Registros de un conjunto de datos
====

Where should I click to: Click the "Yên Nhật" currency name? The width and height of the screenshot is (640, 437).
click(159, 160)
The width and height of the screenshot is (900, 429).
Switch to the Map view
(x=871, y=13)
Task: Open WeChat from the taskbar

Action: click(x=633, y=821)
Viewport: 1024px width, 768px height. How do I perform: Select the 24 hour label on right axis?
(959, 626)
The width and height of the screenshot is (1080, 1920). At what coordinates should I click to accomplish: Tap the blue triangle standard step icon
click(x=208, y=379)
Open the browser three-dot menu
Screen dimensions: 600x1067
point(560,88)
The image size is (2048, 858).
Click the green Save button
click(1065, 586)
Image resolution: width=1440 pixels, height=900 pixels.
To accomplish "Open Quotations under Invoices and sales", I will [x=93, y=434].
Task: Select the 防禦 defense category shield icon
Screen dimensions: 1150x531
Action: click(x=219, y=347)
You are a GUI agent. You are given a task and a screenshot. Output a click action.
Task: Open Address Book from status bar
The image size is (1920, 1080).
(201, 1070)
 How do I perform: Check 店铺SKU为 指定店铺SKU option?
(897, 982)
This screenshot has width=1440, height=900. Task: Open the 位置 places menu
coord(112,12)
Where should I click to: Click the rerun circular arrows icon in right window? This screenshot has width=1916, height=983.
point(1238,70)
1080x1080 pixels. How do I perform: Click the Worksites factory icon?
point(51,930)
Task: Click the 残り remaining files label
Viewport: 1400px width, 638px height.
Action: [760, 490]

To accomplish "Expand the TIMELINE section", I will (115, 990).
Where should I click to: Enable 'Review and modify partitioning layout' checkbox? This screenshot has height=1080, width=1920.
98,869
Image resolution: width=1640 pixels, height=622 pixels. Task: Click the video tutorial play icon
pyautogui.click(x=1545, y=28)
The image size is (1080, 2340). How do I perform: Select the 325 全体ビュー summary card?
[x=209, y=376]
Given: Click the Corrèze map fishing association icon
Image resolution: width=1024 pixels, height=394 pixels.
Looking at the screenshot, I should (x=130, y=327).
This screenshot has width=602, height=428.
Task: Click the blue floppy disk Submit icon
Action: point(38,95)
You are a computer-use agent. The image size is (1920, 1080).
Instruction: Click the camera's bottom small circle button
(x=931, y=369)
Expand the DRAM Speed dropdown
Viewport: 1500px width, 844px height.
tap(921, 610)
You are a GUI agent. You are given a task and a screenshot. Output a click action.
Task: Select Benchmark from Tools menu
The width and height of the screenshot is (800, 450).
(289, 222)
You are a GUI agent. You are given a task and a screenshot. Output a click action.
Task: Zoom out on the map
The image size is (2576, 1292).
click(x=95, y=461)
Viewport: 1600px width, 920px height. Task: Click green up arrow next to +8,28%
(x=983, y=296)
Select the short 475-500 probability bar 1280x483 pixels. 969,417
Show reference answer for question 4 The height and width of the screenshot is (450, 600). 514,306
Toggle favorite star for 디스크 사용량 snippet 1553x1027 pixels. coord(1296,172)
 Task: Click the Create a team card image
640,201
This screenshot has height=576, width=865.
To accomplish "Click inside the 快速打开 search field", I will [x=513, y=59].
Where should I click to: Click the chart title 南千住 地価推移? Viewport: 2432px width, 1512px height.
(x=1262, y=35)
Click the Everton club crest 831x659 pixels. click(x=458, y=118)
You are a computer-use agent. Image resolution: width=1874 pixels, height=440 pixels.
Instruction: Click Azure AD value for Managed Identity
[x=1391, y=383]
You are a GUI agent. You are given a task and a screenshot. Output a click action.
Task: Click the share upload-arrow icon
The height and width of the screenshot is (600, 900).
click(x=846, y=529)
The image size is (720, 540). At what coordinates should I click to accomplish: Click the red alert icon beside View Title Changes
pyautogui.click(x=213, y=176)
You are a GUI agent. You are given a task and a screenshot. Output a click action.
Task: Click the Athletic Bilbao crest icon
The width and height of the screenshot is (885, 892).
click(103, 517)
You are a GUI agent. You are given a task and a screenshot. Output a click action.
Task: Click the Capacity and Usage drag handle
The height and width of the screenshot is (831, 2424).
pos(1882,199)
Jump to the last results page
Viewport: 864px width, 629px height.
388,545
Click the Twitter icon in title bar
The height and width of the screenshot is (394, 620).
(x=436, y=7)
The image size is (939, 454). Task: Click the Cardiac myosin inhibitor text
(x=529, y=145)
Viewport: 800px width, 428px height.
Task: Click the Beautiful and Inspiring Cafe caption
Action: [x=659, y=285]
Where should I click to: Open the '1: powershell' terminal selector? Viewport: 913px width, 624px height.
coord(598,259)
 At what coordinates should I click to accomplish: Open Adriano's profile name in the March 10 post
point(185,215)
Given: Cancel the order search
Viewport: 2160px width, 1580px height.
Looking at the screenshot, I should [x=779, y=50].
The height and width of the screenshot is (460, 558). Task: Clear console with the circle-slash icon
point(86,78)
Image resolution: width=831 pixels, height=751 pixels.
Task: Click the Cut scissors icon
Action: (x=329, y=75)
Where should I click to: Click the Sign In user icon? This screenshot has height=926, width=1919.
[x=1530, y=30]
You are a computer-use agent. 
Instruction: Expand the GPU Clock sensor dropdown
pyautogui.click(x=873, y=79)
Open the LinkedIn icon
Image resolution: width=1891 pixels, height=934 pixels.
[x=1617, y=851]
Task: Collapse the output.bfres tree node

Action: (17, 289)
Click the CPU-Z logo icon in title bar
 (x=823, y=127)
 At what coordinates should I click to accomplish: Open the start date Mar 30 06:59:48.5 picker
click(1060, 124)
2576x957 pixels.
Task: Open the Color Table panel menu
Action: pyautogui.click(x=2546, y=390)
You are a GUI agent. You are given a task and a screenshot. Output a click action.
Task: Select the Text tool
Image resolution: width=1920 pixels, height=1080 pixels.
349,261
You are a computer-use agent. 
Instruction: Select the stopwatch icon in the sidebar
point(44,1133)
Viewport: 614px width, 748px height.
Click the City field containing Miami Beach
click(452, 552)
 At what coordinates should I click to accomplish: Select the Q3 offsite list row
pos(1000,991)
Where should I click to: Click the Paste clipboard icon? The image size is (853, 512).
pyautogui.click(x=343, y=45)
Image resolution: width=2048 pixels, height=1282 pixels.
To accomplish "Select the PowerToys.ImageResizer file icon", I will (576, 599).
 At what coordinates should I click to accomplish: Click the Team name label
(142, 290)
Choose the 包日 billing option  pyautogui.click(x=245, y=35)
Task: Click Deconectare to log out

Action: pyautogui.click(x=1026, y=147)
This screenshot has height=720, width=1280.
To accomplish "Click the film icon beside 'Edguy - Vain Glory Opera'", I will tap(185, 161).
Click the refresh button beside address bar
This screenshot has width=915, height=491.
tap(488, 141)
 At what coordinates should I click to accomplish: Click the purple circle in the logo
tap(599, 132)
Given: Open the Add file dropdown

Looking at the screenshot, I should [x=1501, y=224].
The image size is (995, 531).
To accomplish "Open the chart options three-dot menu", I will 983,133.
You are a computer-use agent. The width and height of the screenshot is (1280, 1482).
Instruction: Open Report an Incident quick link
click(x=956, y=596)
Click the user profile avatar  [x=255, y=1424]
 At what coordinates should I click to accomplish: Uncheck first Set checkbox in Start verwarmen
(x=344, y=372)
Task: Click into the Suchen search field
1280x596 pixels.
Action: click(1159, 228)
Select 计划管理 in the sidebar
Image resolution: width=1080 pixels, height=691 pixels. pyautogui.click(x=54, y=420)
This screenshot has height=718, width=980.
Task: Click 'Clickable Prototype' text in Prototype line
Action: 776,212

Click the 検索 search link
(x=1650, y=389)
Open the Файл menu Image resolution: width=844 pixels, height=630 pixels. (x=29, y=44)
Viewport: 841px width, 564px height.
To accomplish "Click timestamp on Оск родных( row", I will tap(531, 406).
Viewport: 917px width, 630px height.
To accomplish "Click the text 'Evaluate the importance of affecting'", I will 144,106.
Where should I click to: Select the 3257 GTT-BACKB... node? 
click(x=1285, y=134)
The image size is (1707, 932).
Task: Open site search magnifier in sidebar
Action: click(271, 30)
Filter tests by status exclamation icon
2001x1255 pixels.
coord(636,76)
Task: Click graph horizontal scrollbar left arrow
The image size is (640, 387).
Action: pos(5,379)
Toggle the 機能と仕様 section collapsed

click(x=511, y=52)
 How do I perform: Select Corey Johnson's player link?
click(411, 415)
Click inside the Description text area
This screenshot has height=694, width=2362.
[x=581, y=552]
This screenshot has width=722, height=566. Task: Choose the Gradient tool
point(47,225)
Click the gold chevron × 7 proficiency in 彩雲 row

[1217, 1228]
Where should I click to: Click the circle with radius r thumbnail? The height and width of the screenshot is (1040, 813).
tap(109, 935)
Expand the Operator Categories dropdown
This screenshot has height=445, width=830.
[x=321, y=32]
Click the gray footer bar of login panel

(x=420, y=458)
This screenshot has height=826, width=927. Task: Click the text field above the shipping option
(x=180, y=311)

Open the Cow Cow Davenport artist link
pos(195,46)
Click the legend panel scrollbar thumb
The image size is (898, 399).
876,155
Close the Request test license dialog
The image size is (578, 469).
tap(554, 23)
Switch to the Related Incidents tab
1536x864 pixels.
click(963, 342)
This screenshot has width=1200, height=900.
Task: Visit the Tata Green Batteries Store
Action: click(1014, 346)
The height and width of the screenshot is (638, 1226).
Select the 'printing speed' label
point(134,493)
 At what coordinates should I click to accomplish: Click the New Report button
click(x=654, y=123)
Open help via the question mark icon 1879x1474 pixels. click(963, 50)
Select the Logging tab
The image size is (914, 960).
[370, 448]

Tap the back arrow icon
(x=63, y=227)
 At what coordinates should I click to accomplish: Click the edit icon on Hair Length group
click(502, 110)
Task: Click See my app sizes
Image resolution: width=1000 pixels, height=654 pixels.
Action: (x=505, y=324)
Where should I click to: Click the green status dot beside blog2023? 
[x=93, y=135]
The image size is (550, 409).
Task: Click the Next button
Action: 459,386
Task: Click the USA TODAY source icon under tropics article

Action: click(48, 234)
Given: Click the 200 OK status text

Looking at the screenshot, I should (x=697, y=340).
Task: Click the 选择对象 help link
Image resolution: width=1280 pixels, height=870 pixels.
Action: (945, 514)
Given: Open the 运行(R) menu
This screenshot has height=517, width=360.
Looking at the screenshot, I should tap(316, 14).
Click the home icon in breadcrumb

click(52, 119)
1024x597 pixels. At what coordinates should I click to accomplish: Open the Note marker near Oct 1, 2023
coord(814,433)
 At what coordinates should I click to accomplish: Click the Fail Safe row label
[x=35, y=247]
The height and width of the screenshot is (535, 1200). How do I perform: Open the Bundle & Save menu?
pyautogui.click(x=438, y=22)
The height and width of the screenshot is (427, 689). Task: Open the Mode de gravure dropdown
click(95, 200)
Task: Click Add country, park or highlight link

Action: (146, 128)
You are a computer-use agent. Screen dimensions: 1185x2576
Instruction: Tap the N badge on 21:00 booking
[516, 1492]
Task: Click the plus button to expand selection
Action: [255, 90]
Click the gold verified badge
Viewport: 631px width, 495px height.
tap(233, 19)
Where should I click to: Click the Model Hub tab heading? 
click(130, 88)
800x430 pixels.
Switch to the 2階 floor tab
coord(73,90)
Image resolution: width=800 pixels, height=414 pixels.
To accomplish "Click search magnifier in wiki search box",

====

OBJETIVO DE LA TAREA
Señala cada línea de los registros en la que aparezca la palabra "will" y cópiala completa.

RESULTADO DE LA TAREA
To accomplish "Open Quotations under Invoices and sales", I will [x=93, y=434].
To accomplish "Expand the TIMELINE section", I will (115, 990).
To accomplish "Click inside the 快速打开 search field", I will [x=513, y=59].
To accomplish "Select the PowerToys.ImageResizer file icon", I will (576, 599).
To accomplish "Click the film icon beside 'Edguy - Vain Glory Opera'", I will tap(185, 161).
To accomplish "Open the chart options three-dot menu", I will 983,133.
To accomplish "Click timestamp on Оск родных( row", I will tap(531, 406).
To accomplish "Click the text 'Evaluate the importance of affecting'", I will 144,106.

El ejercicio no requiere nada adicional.